[[ Task input open ]]

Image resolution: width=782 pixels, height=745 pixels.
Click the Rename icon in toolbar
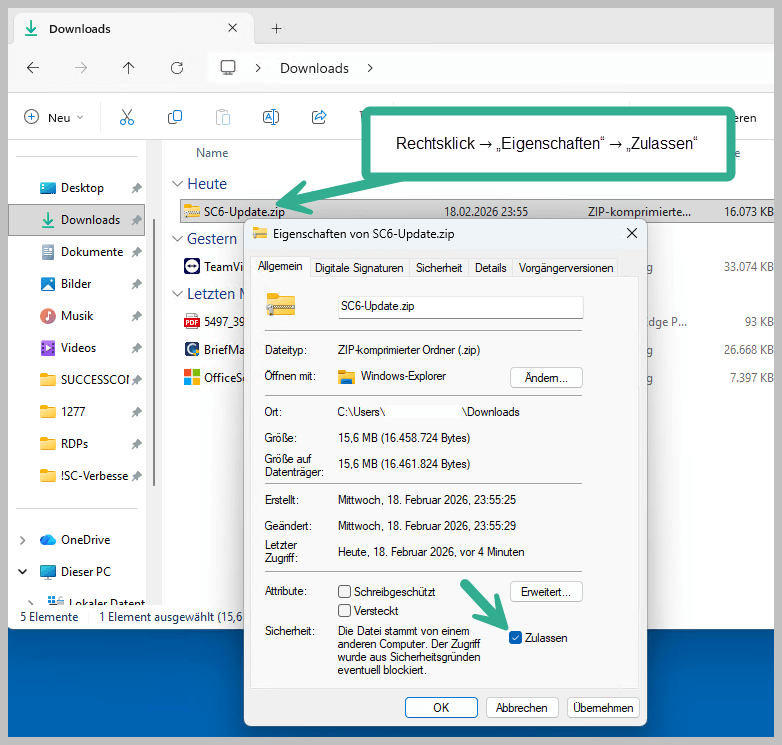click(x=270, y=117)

[[ Task input closed ]]
[[ Task input open ]]

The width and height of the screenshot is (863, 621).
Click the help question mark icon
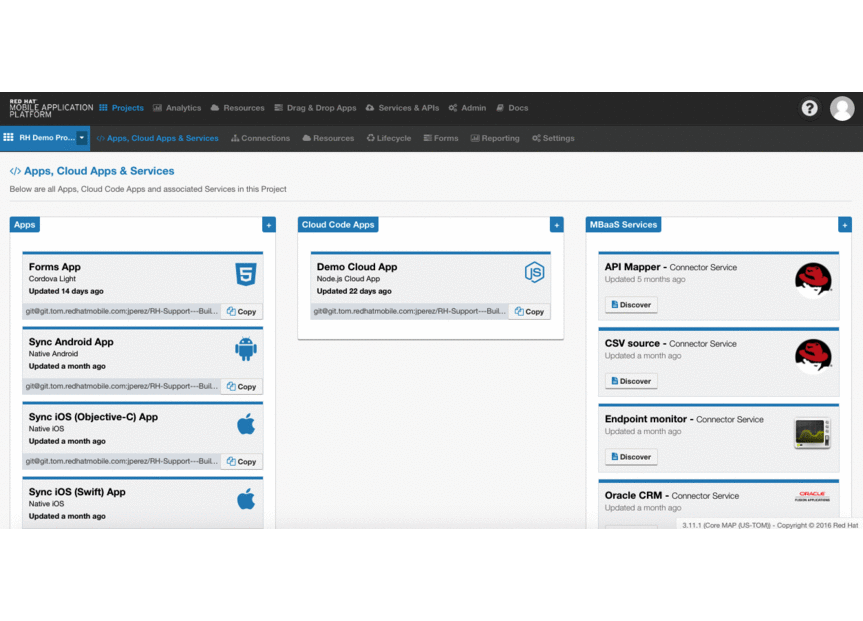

[[ Task input closed ]]
[[ Task input open ]]

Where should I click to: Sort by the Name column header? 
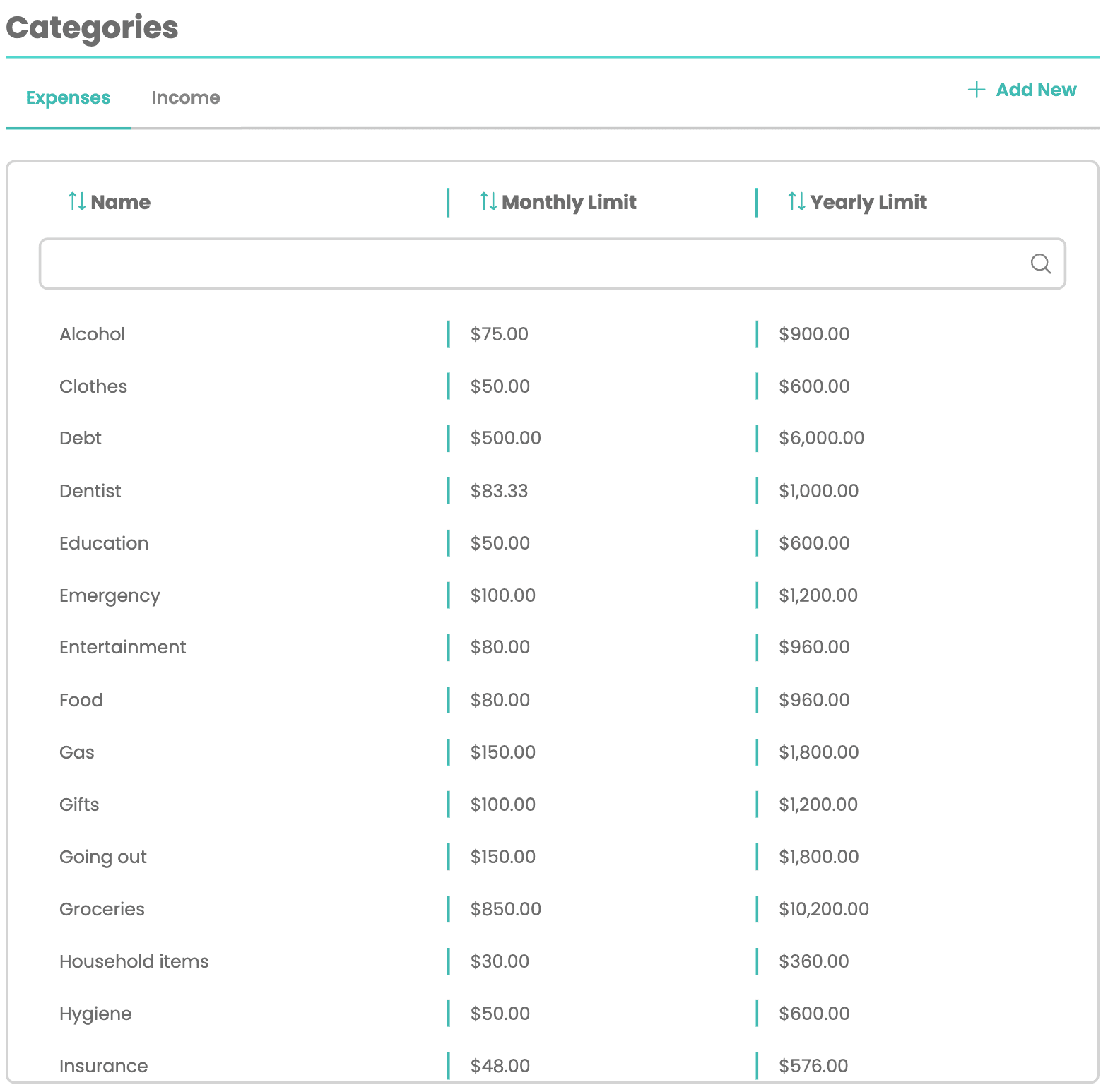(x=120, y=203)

[[ Task input closed ]]

**Try it**
In the entries above, one line contains "The width and" and another contains "Click the help question mark icon". Reproduce exactly those two lines and the lines between them, nothing else.

**Task result**
The width and height of the screenshot is (863, 621).
Click the help question mark icon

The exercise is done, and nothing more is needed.